## How to complete this task
Would you please repeat the material exactly, from the first line to the last?

----------------------------------------

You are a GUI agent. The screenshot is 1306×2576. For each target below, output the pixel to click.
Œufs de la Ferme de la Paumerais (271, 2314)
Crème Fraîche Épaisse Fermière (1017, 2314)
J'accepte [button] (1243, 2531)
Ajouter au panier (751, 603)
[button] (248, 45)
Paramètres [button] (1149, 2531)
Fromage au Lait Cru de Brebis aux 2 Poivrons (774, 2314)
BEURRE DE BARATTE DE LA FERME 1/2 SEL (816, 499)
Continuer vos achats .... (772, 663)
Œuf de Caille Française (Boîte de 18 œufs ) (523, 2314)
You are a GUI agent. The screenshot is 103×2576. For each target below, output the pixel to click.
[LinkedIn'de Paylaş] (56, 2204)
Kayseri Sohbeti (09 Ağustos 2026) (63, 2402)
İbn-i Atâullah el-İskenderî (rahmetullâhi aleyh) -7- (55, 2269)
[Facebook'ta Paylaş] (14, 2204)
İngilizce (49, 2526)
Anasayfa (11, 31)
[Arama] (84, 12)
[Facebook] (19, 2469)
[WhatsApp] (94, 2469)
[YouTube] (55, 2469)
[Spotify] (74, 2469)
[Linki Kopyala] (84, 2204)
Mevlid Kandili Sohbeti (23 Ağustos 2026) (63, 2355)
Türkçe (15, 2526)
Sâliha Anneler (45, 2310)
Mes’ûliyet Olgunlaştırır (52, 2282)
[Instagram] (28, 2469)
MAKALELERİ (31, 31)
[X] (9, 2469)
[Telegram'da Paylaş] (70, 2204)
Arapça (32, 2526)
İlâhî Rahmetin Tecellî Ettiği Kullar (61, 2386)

----------------------------------------

## Result for this task
You are a GUI agent. The screenshot is 1306×2576. For each target below, output the pixel to click.
Œufs de la Ferme de la Paumerais (271, 2314)
Crème Fraîche Épaisse Fermière (1017, 2314)
J'accepte [button] (1243, 2531)
Ajouter au panier (751, 603)
[button] (248, 45)
Paramètres [button] (1149, 2531)
Fromage au Lait Cru de Brebis aux 2 Poivrons (774, 2314)
BEURRE DE BARATTE DE LA FERME 1/2 SEL (816, 499)
Continuer vos achats .... (772, 663)
Œuf de Caille Française (Boîte de 18 œufs ) (523, 2314)
You are a GUI agent. The screenshot is 103×2576. For each target below, output the pixel to click.
[LinkedIn'de Paylaş] (56, 2204)
Kayseri Sohbeti (09 Ağustos 2026) (63, 2402)
İbn-i Atâullah el-İskenderî (rahmetullâhi aleyh) -7- (55, 2269)
[Facebook'ta Paylaş] (14, 2204)
İngilizce (49, 2526)
Anasayfa (11, 31)
[Arama] (84, 12)
[Facebook] (19, 2469)
[WhatsApp] (94, 2469)
[YouTube] (55, 2469)
[Spotify] (74, 2469)
[Linki Kopyala] (84, 2204)
Mevlid Kandili Sohbeti (23 Ağustos 2026) (63, 2355)
Türkçe (15, 2526)
Sâliha Anneler (45, 2310)
Mes’ûliyet Olgunlaştırır (52, 2282)
[Instagram] (28, 2469)
MAKALELERİ (31, 31)
[X] (9, 2469)
[Telegram'da Paylaş] (70, 2204)
Arapça (32, 2526)
İlâhî Rahmetin Tecellî Ettiği Kullar (61, 2386)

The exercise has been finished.